A hyperparameter. See references.

max_degree

The maximum length of a candidate Markovian neighborhood. Must be non-negative and less than ncol(sample).

Value

A adjacency matrix of the estimated Markov random field graph.

Author(s)

Rodrigo Carvalho

References

Guy Bresler. 2015. Efficiently Learning Ising Models on Arbitrary Graphs. In Proceedings of the forty-seventh annual ACM symposium on Theory of Computing (STOC '15).

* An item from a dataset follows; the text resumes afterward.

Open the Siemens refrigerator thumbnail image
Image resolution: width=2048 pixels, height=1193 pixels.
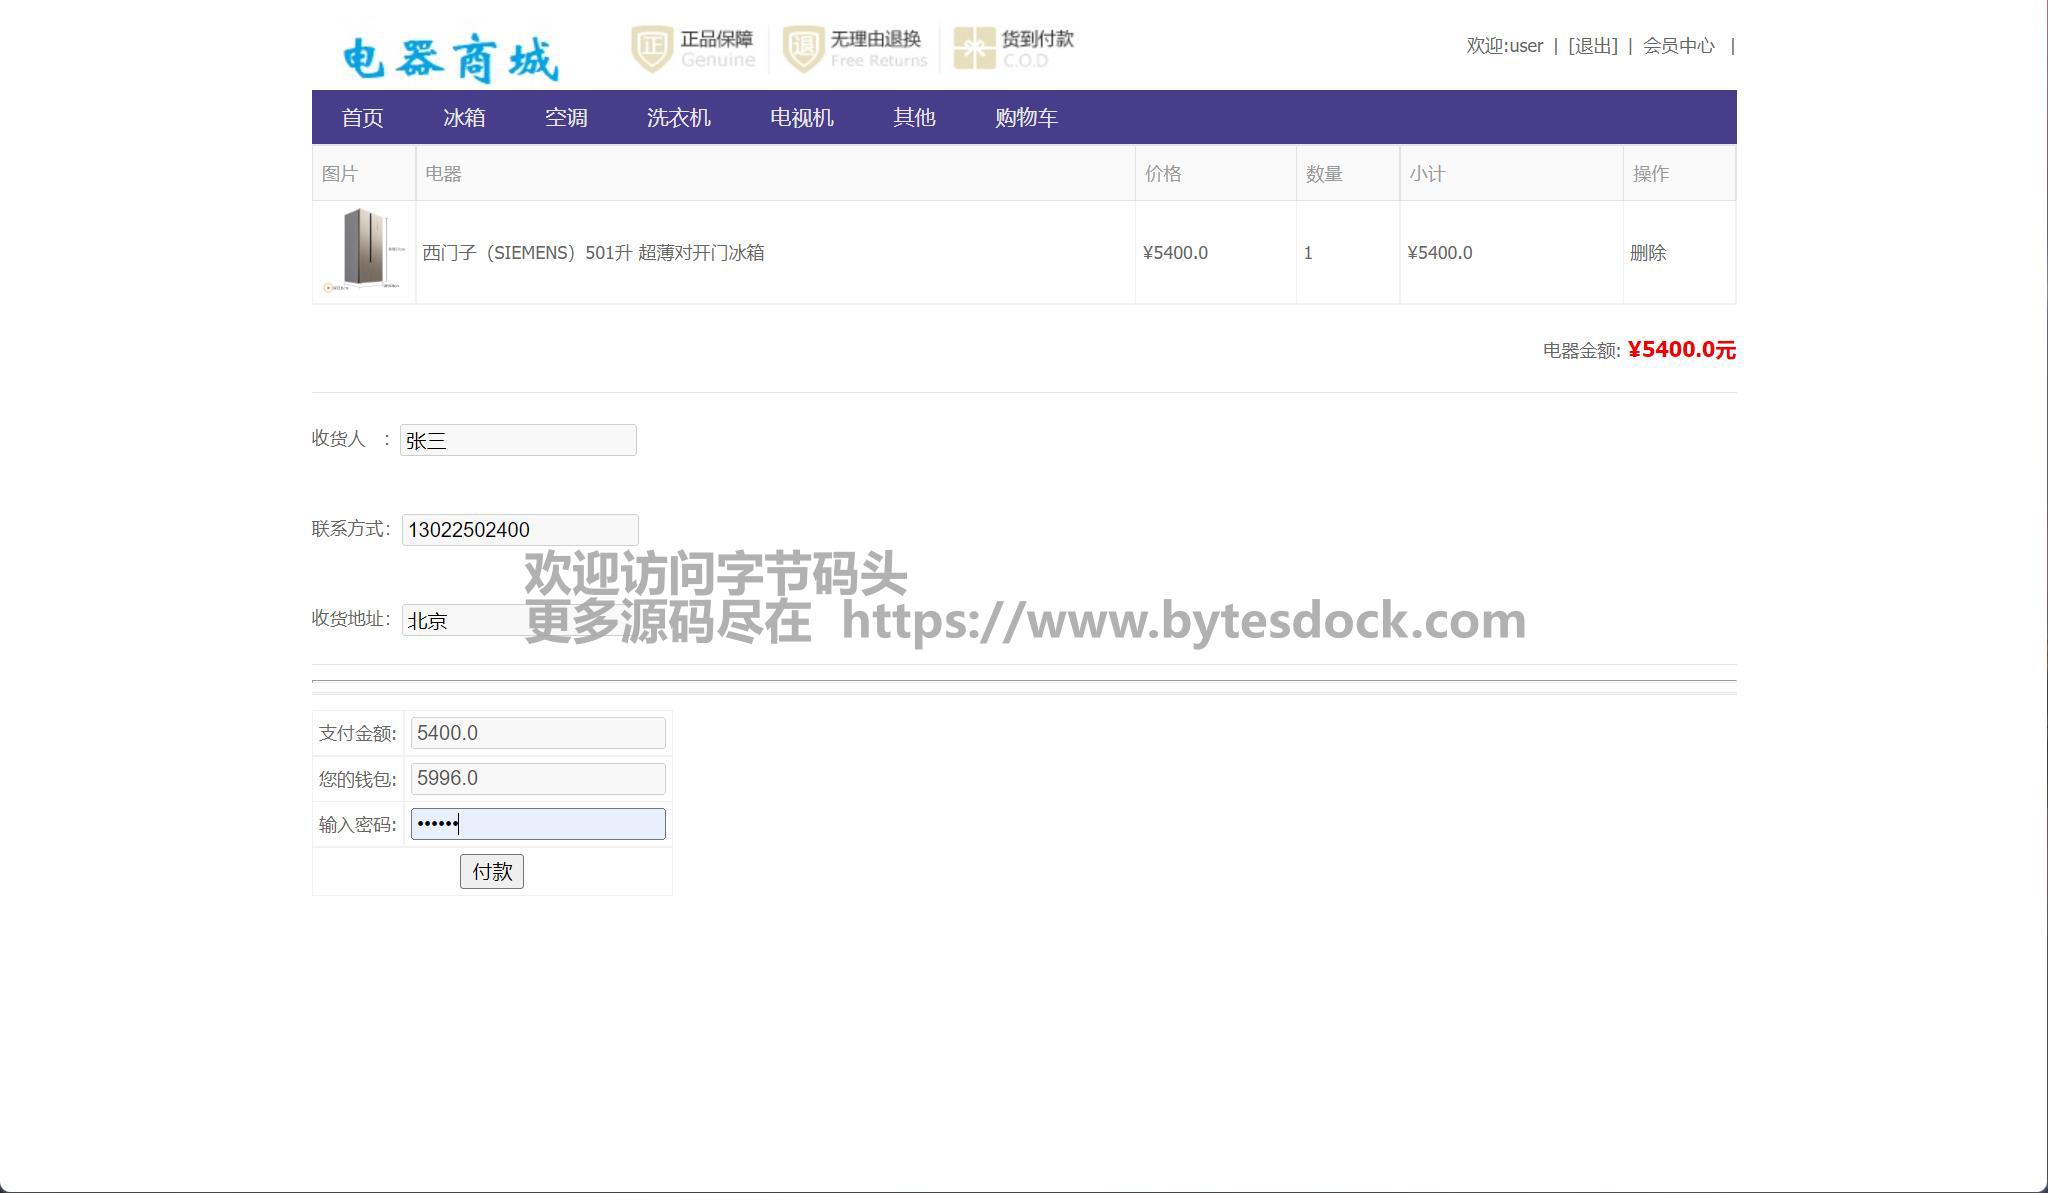[364, 251]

Association for Computing Machinery, New York, NY, USA, 771–782. DOI:https://doi.org/10.1145/2746539.2746631

Examples

library(mrfse)
a_size = c(0, 1)
s = matrix(sample(a_size, size=1000, replace=TRUE), ncol=5)
mrfse.ci.con(length(a_size), s, 0.2)

Non-conservative approach for Bresler's non-binary estimator

Description

A greedy algorithm to estimate Markovian neighborhoods.

Usage

mrfse.ci.ncon(a_size, sample, tau, max_degree=ncol(sample)-1)

Arguments

a_size

Size of the alphabet.

sample

A integer-valued matrix. Each value must belong range 0 and a_size - 1. Matrix has dimension n x V, where n is number of samples and V is number of nodes.

tau

A hyperparameter. See references.

max_degree

The maximum length of a candidate Markovian neighborhood. Must be non-negative and less than ncol(sample).

Value

A adjacency matrix of the estimated Markov random field graph.

Author(s)

Rodrigo Carvalho

References

Guy Bresler. 2015. Efficiently Learning Ising Models on Arbitrary Graphs. In Proceedings of the forty-seventh annual ACM symposium on Theory of Computing (STOC '15). Association for Computing Machinery, New York, NY, USA, 771–782. DOI:https://doi.org/10.1145/2746539.2746631

Examples

library(mrfse)
a_size = c(0, 1)
s = matrix(sample(a_size, size=1000, replace=TRUE), ncol=5)
mrfse.ci.ncon(length(a_size), s, 0.2)

Create a sampler for Markov random field.

Description

Create a sampler for Markov random field from a DAG

Usage

mrfse.create.sampler(dag_adj, A)

Arguments

dag_adj

An direct acyclic graph adjacency matrix

A

Size of alphabet

Value

A list filled with the following components:

neigh: A list of neighborhood. For each i, neigh[[i]] is a markovian neighborhood of vertex i

probs: A list of probabilities. For each i, probs[[i]] is matrix of probabilities of vertex i given your markovian neighborhood. Those probabilites will be used to generate a sample.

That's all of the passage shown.